— Record set —
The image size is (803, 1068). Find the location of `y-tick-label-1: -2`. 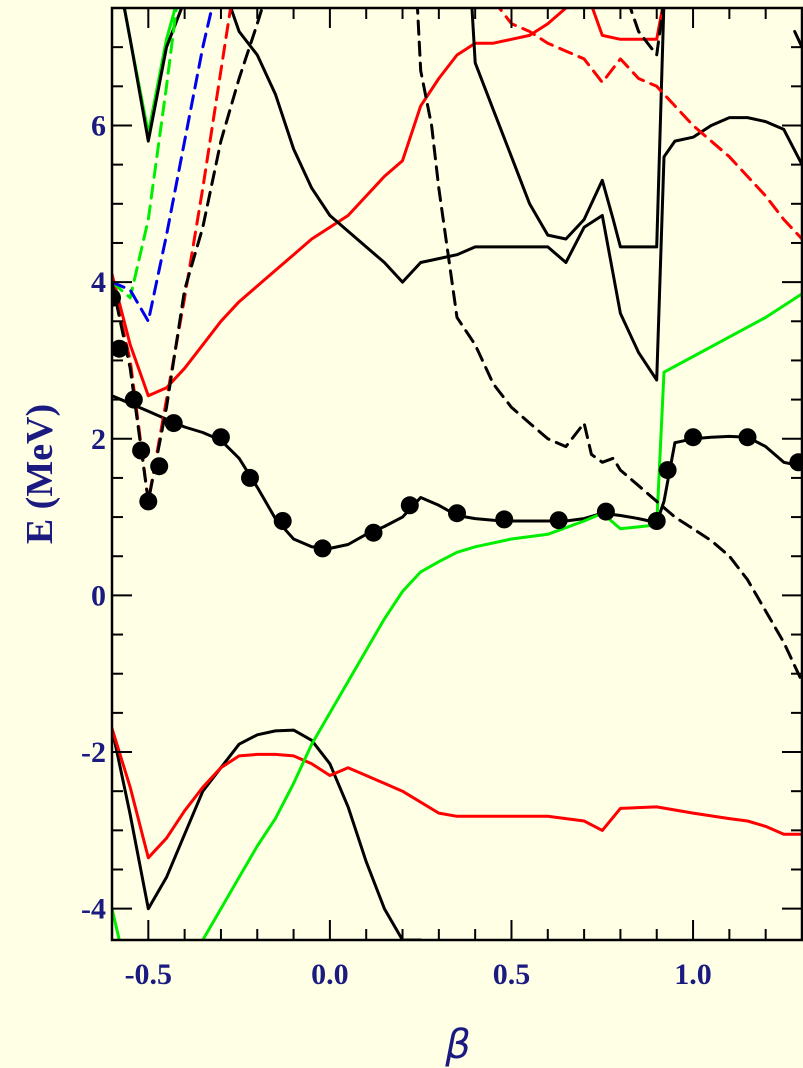

y-tick-label-1: -2 is located at coordinates (94, 752).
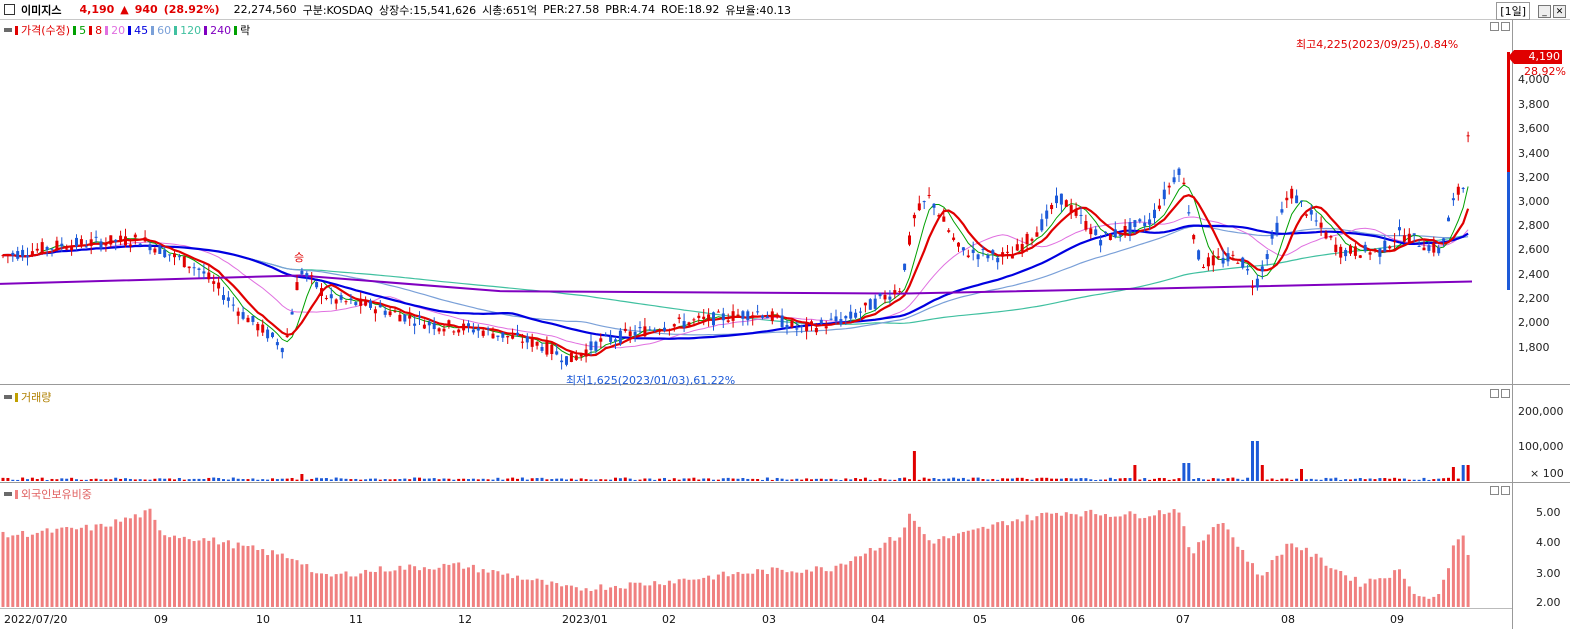 The height and width of the screenshot is (629, 1570). I want to click on minimize-button: _, so click(1544, 11).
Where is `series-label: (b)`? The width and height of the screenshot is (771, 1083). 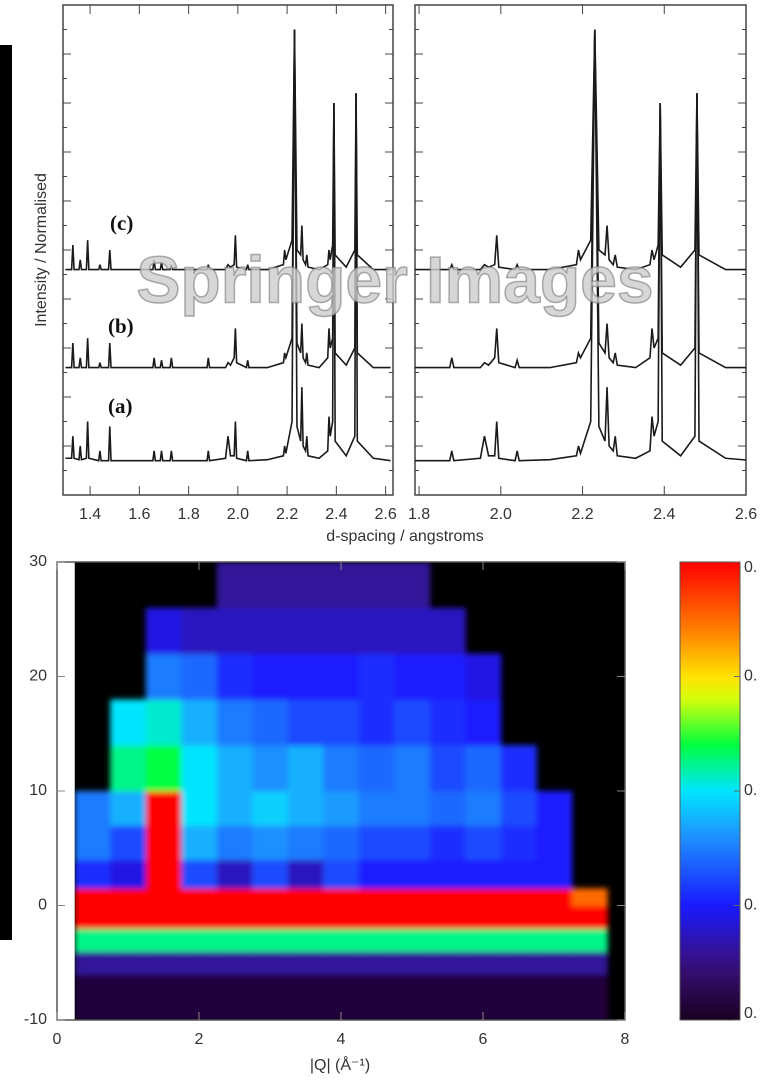
series-label: (b) is located at coordinates (121, 326).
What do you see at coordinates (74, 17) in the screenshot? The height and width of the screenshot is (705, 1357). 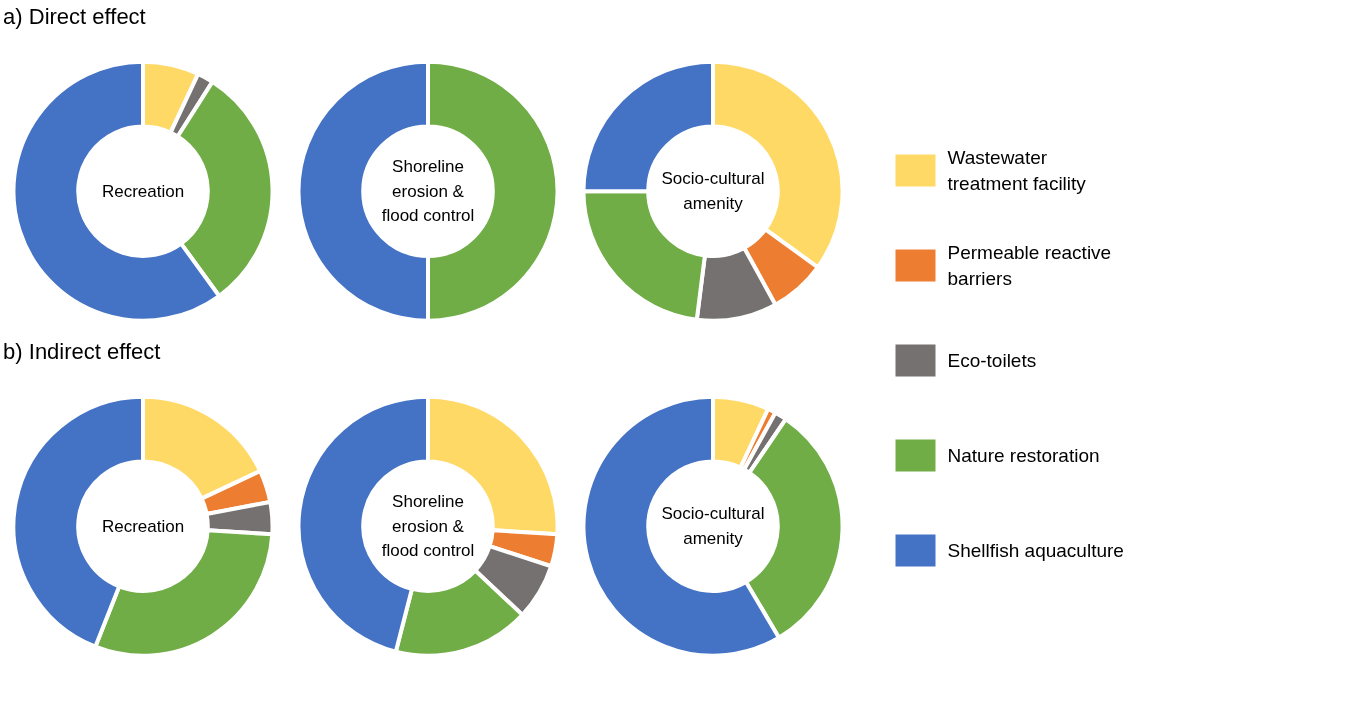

— Aim of the exercise —
Print every row above verbatim, leaving out the pictures.

— Solved exercise —
The image size is (803, 1068). Find the location of `y-tick-label-1: -2`. 

y-tick-label-1: -2 is located at coordinates (94, 752).
 The height and width of the screenshot is (629, 1570). I want to click on minimize-button: _, so click(1544, 11).
Where is `series-label: (b)`? The width and height of the screenshot is (771, 1083). 
series-label: (b) is located at coordinates (121, 326).
What do you see at coordinates (74, 17) in the screenshot? The height and width of the screenshot is (705, 1357). 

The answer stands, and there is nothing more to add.